Write each record again exactly as it stands.
____________
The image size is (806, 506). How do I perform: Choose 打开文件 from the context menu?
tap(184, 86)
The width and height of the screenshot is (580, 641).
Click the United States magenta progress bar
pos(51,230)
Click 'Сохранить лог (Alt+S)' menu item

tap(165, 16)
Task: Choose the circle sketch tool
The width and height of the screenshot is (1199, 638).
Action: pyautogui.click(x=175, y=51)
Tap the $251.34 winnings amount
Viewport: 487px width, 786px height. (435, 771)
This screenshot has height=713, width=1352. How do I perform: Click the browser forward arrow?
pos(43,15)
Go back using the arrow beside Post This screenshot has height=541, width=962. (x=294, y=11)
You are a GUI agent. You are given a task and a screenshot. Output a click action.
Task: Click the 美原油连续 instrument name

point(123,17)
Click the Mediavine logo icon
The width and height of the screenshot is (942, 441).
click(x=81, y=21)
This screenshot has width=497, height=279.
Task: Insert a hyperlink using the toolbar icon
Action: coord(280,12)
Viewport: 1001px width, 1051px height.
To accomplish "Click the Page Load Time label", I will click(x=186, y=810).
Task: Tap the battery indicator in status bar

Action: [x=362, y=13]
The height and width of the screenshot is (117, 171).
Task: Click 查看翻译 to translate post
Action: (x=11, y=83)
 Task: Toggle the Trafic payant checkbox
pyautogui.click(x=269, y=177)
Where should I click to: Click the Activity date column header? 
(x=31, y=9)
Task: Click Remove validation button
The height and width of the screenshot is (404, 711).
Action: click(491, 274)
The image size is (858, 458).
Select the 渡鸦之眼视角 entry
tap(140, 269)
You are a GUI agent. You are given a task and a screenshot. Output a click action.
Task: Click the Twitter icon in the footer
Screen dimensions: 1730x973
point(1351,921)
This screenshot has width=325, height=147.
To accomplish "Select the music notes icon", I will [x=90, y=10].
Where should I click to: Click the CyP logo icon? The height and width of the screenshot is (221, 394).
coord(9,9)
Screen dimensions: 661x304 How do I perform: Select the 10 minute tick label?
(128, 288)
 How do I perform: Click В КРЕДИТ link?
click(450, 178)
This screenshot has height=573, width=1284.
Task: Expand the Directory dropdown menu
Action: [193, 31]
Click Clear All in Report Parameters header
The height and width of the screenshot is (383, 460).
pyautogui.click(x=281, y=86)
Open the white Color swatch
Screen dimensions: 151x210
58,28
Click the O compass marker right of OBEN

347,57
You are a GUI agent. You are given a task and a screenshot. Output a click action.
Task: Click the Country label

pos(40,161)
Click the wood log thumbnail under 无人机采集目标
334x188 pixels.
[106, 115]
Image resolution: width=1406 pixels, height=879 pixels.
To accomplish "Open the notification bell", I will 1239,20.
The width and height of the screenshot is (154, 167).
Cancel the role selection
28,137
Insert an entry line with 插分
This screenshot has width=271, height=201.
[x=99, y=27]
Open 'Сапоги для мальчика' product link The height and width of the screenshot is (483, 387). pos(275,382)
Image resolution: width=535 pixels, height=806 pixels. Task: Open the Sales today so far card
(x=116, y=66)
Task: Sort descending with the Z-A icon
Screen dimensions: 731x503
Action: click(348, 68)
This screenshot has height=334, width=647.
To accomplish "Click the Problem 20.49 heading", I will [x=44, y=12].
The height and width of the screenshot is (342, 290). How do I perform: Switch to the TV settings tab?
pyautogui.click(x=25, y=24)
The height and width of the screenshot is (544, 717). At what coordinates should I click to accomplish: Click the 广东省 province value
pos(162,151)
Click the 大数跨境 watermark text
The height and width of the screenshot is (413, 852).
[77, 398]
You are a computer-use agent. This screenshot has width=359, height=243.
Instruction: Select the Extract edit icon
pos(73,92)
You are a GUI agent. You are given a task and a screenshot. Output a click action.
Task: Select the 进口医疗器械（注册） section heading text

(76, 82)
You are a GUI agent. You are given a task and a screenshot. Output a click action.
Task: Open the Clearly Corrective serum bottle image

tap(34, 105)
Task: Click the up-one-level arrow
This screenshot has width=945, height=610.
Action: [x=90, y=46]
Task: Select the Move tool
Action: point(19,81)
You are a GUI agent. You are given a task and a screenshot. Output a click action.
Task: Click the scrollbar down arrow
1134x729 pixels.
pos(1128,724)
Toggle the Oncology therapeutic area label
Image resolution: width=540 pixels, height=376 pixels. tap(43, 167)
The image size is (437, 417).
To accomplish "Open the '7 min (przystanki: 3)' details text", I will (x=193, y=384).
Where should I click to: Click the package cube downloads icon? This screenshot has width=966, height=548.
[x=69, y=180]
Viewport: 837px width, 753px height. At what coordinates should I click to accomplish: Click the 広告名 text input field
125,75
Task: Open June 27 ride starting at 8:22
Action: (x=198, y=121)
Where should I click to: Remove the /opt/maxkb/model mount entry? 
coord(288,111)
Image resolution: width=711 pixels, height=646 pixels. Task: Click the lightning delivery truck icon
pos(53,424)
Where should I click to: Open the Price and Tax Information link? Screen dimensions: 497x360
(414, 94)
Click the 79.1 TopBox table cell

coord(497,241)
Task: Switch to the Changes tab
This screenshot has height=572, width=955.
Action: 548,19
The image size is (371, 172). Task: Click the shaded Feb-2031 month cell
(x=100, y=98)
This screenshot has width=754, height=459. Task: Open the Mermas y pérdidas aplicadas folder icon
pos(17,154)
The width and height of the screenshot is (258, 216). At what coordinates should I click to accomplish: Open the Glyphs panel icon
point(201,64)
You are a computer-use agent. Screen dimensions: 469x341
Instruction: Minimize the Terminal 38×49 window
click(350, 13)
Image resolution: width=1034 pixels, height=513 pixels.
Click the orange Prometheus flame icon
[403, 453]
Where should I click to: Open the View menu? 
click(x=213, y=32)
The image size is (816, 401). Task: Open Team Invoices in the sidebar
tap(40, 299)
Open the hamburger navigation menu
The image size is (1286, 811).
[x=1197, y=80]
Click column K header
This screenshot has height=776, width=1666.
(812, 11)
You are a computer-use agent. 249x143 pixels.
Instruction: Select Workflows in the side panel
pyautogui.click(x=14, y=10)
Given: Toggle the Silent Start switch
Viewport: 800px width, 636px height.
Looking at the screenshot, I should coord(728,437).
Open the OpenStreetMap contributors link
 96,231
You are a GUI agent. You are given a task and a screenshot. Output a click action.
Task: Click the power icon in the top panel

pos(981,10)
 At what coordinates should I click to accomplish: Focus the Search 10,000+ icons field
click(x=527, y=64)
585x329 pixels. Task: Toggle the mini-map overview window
____________
# [TASK RESULT]
The image size is (806, 506). How do I perform: Choose 打开文件 from the context menu?
tap(184, 86)
The width and height of the screenshot is (580, 641).
Click the United States magenta progress bar
pos(51,230)
Click 'Сохранить лог (Alt+S)' menu item

tap(165, 16)
Task: Choose the circle sketch tool
The width and height of the screenshot is (1199, 638).
Action: pyautogui.click(x=175, y=51)
Tap the $251.34 winnings amount
Viewport: 487px width, 786px height. (435, 771)
This screenshot has height=713, width=1352. How do I perform: Click the browser forward arrow?
pos(43,15)
Go back using the arrow beside Post This screenshot has height=541, width=962. (x=294, y=11)
You are a GUI agent. You are given a task and a screenshot. Output a click action.
Task: Click the 美原油连续 instrument name

point(123,17)
Click the Mediavine logo icon
The width and height of the screenshot is (942, 441).
click(x=81, y=21)
This screenshot has width=497, height=279.
Task: Insert a hyperlink using the toolbar icon
Action: coord(280,12)
Viewport: 1001px width, 1051px height.
To accomplish "Click the Page Load Time label", I will click(x=186, y=810).
Task: Tap the battery indicator in status bar

Action: [x=362, y=13]
The height and width of the screenshot is (117, 171).
Task: Click 查看翻译 to translate post
Action: (x=11, y=83)
 Task: Toggle the Trafic payant checkbox
pyautogui.click(x=269, y=177)
Where should I click to: Click the Activity date column header? 
(x=31, y=9)
Task: Click Remove validation button
The height and width of the screenshot is (404, 711).
Action: click(491, 274)
The image size is (858, 458).
Select the 渡鸦之眼视角 entry
tap(140, 269)
You are a GUI agent. You are given a task and a screenshot. Output a click action.
Task: Click the Twitter icon in the footer
Screen dimensions: 1730x973
point(1351,921)
This screenshot has width=325, height=147.
To accomplish "Select the music notes icon", I will [x=90, y=10].
Where should I click to: Click the CyP logo icon? The height and width of the screenshot is (221, 394).
coord(9,9)
Screen dimensions: 661x304 How do I perform: Select the 10 minute tick label?
(128, 288)
 How do I perform: Click В КРЕДИТ link?
click(450, 178)
This screenshot has height=573, width=1284.
Task: Expand the Directory dropdown menu
Action: [193, 31]
Click Clear All in Report Parameters header
The height and width of the screenshot is (383, 460).
pyautogui.click(x=281, y=86)
Open the white Color swatch
Screen dimensions: 151x210
58,28
Click the O compass marker right of OBEN

347,57
You are a GUI agent. You are given a task and a screenshot. Output a click action.
Task: Click the Country label

pos(40,161)
Click the wood log thumbnail under 无人机采集目标
334x188 pixels.
[106, 115]
Image resolution: width=1406 pixels, height=879 pixels.
To accomplish "Open the notification bell", I will 1239,20.
The width and height of the screenshot is (154, 167).
Cancel the role selection
28,137
Insert an entry line with 插分
This screenshot has width=271, height=201.
[x=99, y=27]
Open 'Сапоги для мальчика' product link The height and width of the screenshot is (483, 387). pos(275,382)
Image resolution: width=535 pixels, height=806 pixels. Task: Open the Sales today so far card
(x=116, y=66)
Task: Sort descending with the Z-A icon
Screen dimensions: 731x503
Action: click(348, 68)
This screenshot has height=334, width=647.
To accomplish "Click the Problem 20.49 heading", I will [x=44, y=12].
The height and width of the screenshot is (342, 290). How do I perform: Switch to the TV settings tab?
pyautogui.click(x=25, y=24)
The height and width of the screenshot is (544, 717). At what coordinates should I click to accomplish: Click the 广东省 province value
pos(162,151)
Click the 大数跨境 watermark text
The height and width of the screenshot is (413, 852).
[77, 398]
You are a computer-use agent. This screenshot has width=359, height=243.
Instruction: Select the Extract edit icon
pos(73,92)
You are a GUI agent. You are given a task and a screenshot. Output a click action.
Task: Select the 进口医疗器械（注册） section heading text

(76, 82)
You are a GUI agent. You are given a task and a screenshot. Output a click action.
Task: Open the Clearly Corrective serum bottle image

tap(34, 105)
Task: Click the up-one-level arrow
This screenshot has width=945, height=610.
Action: [x=90, y=46]
Task: Select the Move tool
Action: point(19,81)
You are a GUI agent. You are given a task and a screenshot. Output a click action.
Task: Click the scrollbar down arrow
1134x729 pixels.
pos(1128,724)
Toggle the Oncology therapeutic area label
Image resolution: width=540 pixels, height=376 pixels. tap(43, 167)
The image size is (437, 417).
To accomplish "Open the '7 min (przystanki: 3)' details text", I will (x=193, y=384).
Where should I click to: Click the package cube downloads icon? This screenshot has width=966, height=548.
[x=69, y=180]
Viewport: 837px width, 753px height. At what coordinates should I click to accomplish: Click the 広告名 text input field
125,75
Task: Open June 27 ride starting at 8:22
Action: (x=198, y=121)
Where should I click to: Remove the /opt/maxkb/model mount entry? 
coord(288,111)
Image resolution: width=711 pixels, height=646 pixels. Task: Click the lightning delivery truck icon
pos(53,424)
Where should I click to: Open the Price and Tax Information link? Screen dimensions: 497x360
(414, 94)
Click the 79.1 TopBox table cell

coord(497,241)
Task: Switch to the Changes tab
This screenshot has height=572, width=955.
Action: 548,19
The image size is (371, 172). Task: Click the shaded Feb-2031 month cell
(x=100, y=98)
This screenshot has width=754, height=459. Task: Open the Mermas y pérdidas aplicadas folder icon
pos(17,154)
The width and height of the screenshot is (258, 216). At what coordinates should I click to accomplish: Open the Glyphs panel icon
point(201,64)
You are a computer-use agent. Screen dimensions: 469x341
Instruction: Minimize the Terminal 38×49 window
click(350, 13)
Image resolution: width=1034 pixels, height=513 pixels.
Click the orange Prometheus flame icon
[403, 453]
Where should I click to: Open the View menu? 
click(x=213, y=32)
The image size is (816, 401). Task: Open Team Invoices in the sidebar
tap(40, 299)
Open the hamburger navigation menu
The image size is (1286, 811).
[x=1197, y=80]
Click column K header
This screenshot has height=776, width=1666.
(812, 11)
You are a computer-use agent. 249x143 pixels.
Instruction: Select Workflows in the side panel
pyautogui.click(x=14, y=10)
Given: Toggle the Silent Start switch
Viewport: 800px width, 636px height.
Looking at the screenshot, I should coord(728,437).
Open the OpenStreetMap contributors link
 96,231
You are a GUI agent. You are given a task and a screenshot. Output a click action.
Task: Click the power icon in the top panel

pos(981,10)
 At what coordinates should I click to accomplish: Focus the Search 10,000+ icons field
click(x=527, y=64)
585x329 pixels. Task: Toggle the mini-map overview window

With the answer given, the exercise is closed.